* EXERCISE
The expected result is an exact restatement of the data, free of pictures.

* MATERIAL PROVIDED
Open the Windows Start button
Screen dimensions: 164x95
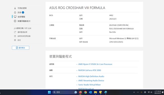(x=49, y=92)
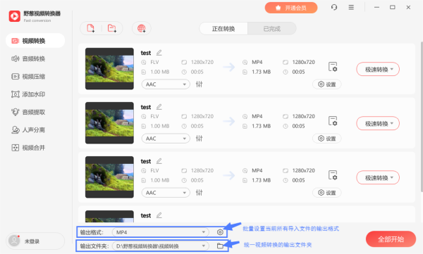Click the add file icon

tap(91, 28)
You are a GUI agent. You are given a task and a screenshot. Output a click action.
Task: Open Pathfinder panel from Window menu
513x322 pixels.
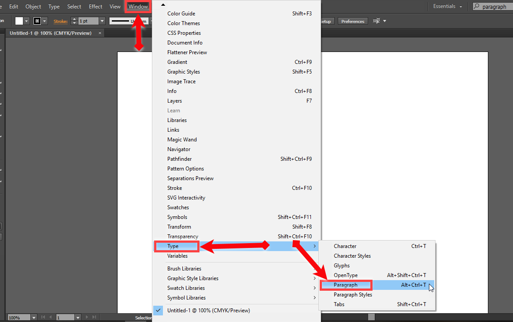pyautogui.click(x=180, y=159)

* YOUR SOLUTION
Open the Windows Start button
Screen dimensions: 164x95
(x=49, y=92)
Click the add file icon

tap(91, 28)
You are a GUI agent. You are given a task and a screenshot. Output a click action.
Task: Open Pathfinder panel from Window menu
513x322 pixels.
pyautogui.click(x=180, y=159)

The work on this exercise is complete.